### INFORMATION GIVEN
◇ ◇ ◇
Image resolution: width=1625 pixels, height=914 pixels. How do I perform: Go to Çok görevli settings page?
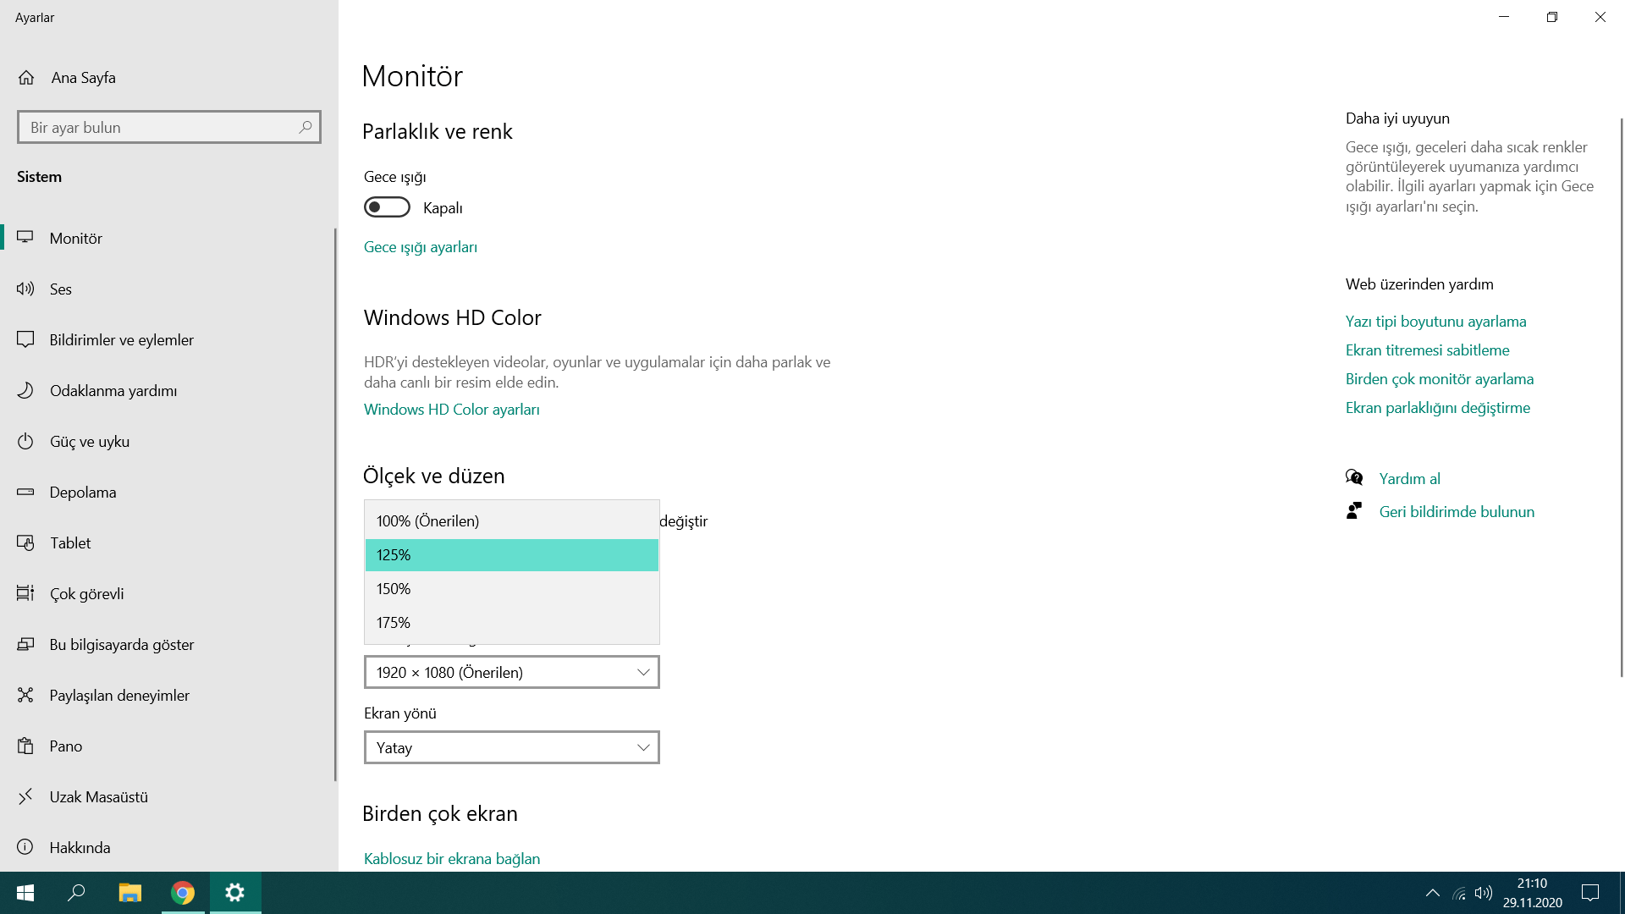pos(86,593)
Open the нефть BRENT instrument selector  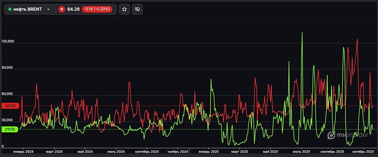pyautogui.click(x=28, y=9)
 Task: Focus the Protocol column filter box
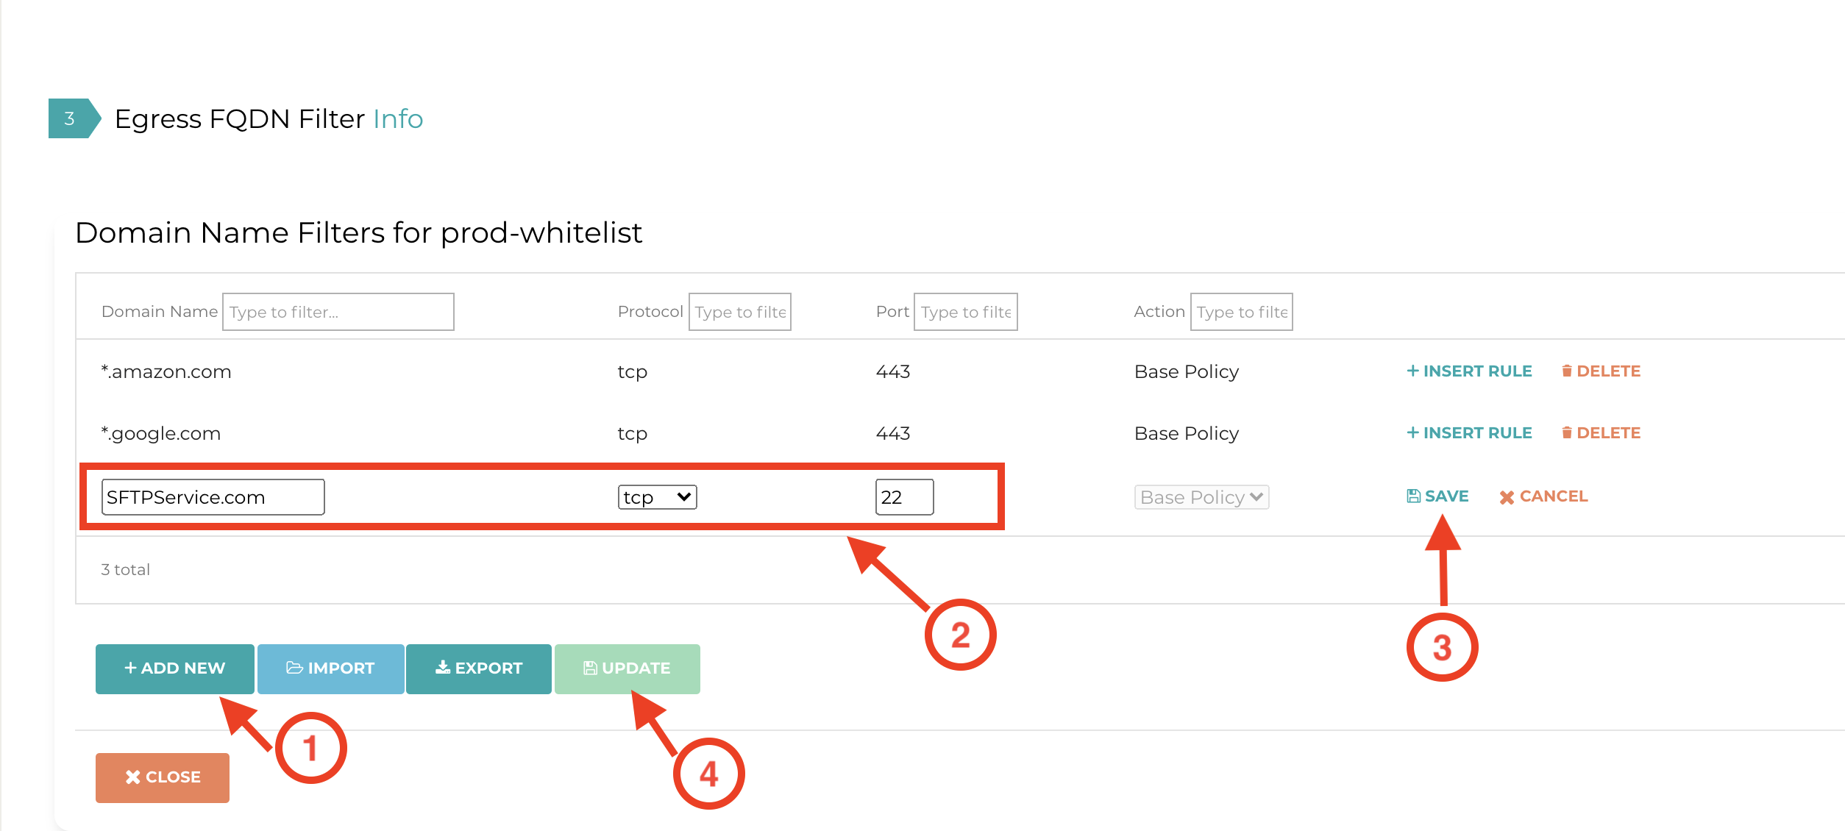tap(739, 312)
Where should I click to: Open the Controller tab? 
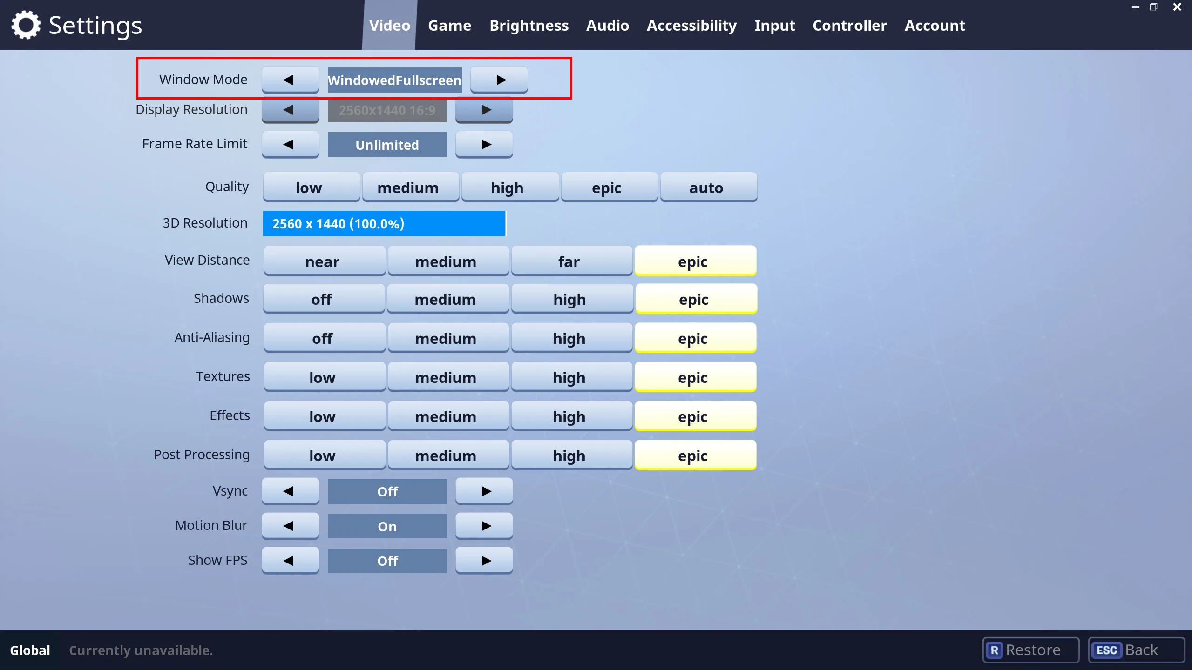[849, 25]
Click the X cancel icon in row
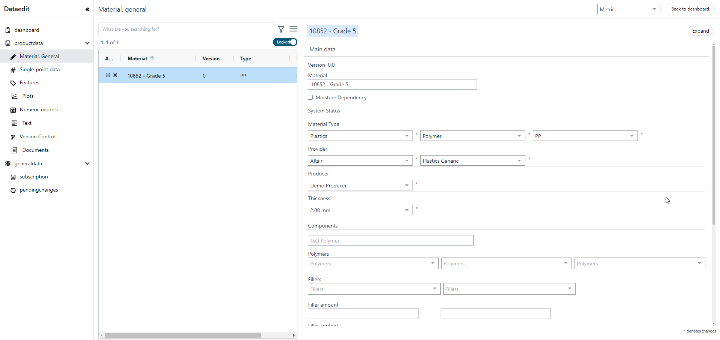The image size is (720, 340). click(116, 75)
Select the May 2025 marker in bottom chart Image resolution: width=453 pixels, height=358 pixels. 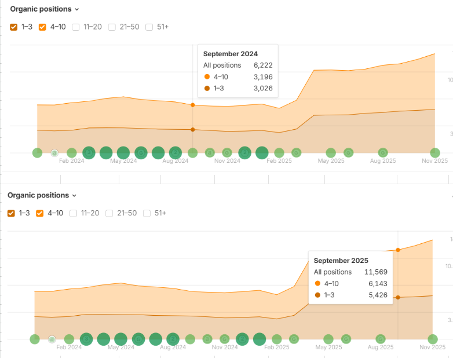click(328, 339)
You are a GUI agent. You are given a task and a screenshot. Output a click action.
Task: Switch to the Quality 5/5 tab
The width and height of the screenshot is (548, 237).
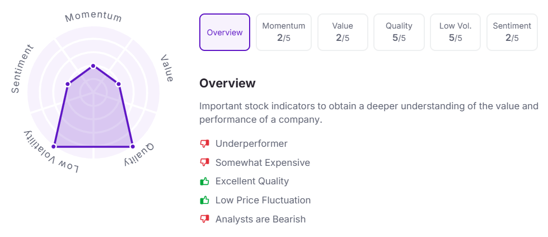pos(399,32)
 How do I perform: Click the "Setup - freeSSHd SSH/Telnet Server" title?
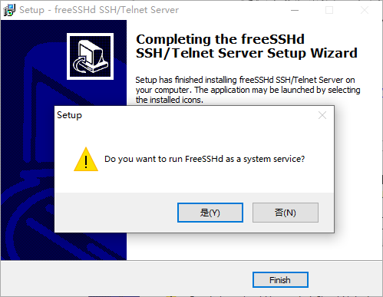(99, 10)
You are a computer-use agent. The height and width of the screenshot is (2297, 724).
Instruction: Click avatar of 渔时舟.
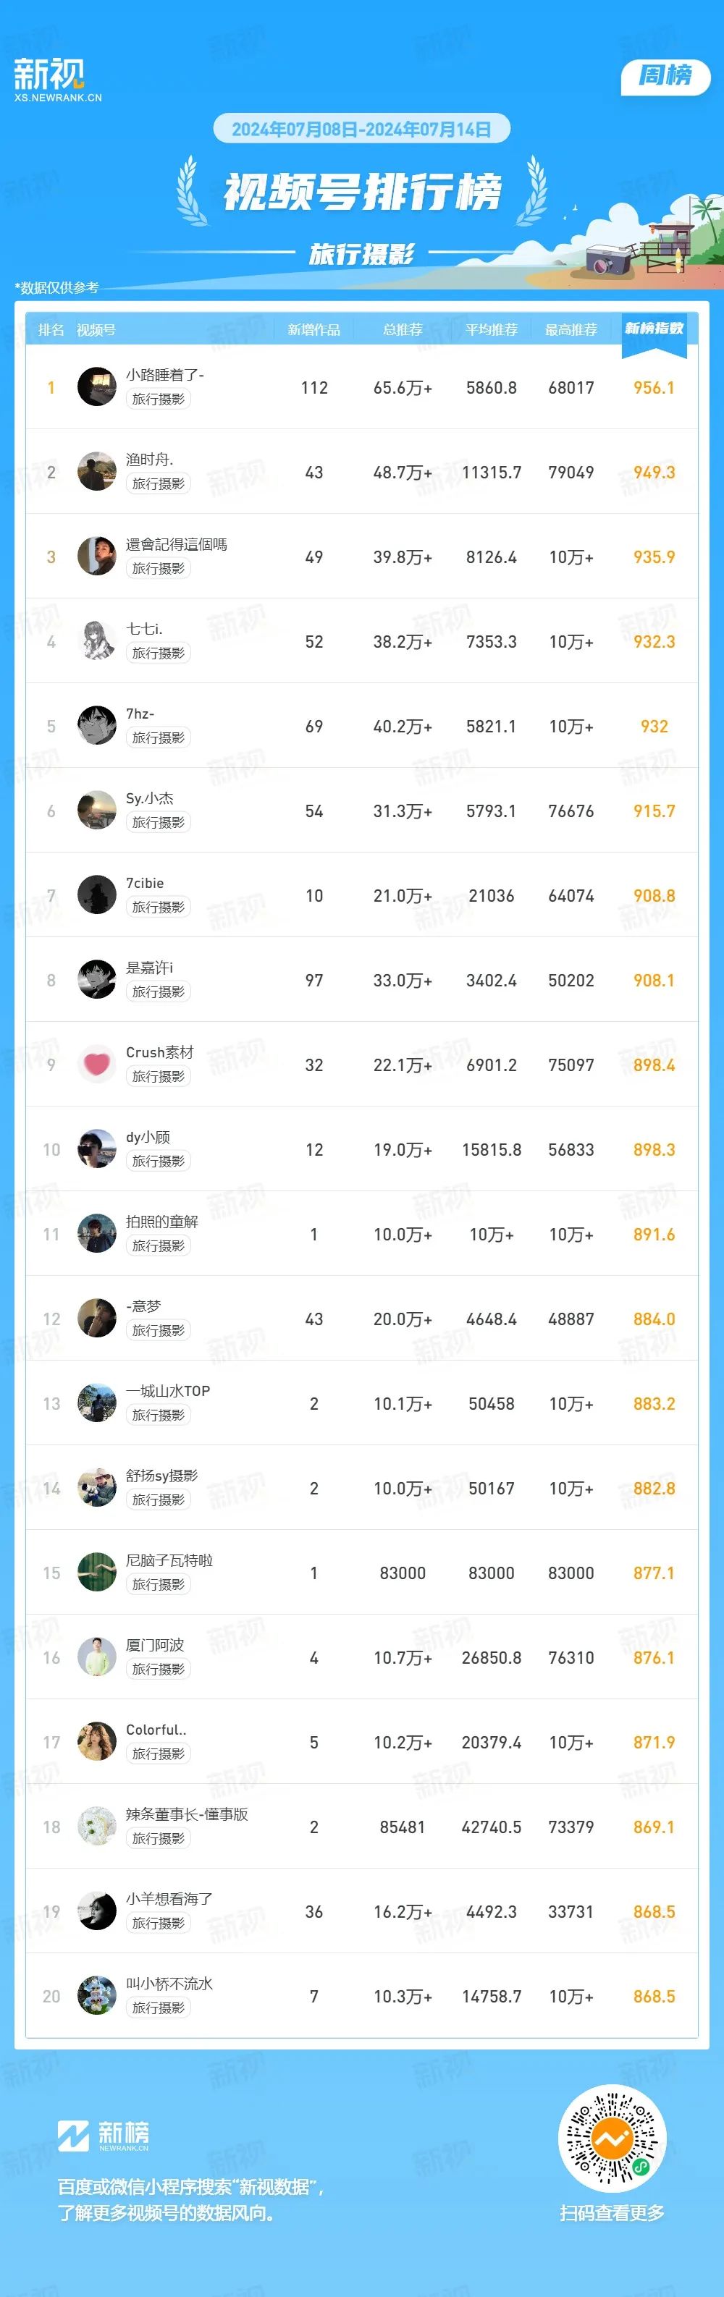pos(96,472)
◇ ◇ ◇
### PROBLEM DETAILS
Copy the records from the line containing "You are a computer-use" through the end of the records, requests included. Multiply each click coordinate in the answers by 2.2, rounding to whole numbers with halves rounded up, and leave the pictures out.

### EXERCISE ANSWER
You are a computer-use agent. The height and width of the screenshot is (2297, 724).
Instruction: Click avatar of 渔时舟.
pos(211,1038)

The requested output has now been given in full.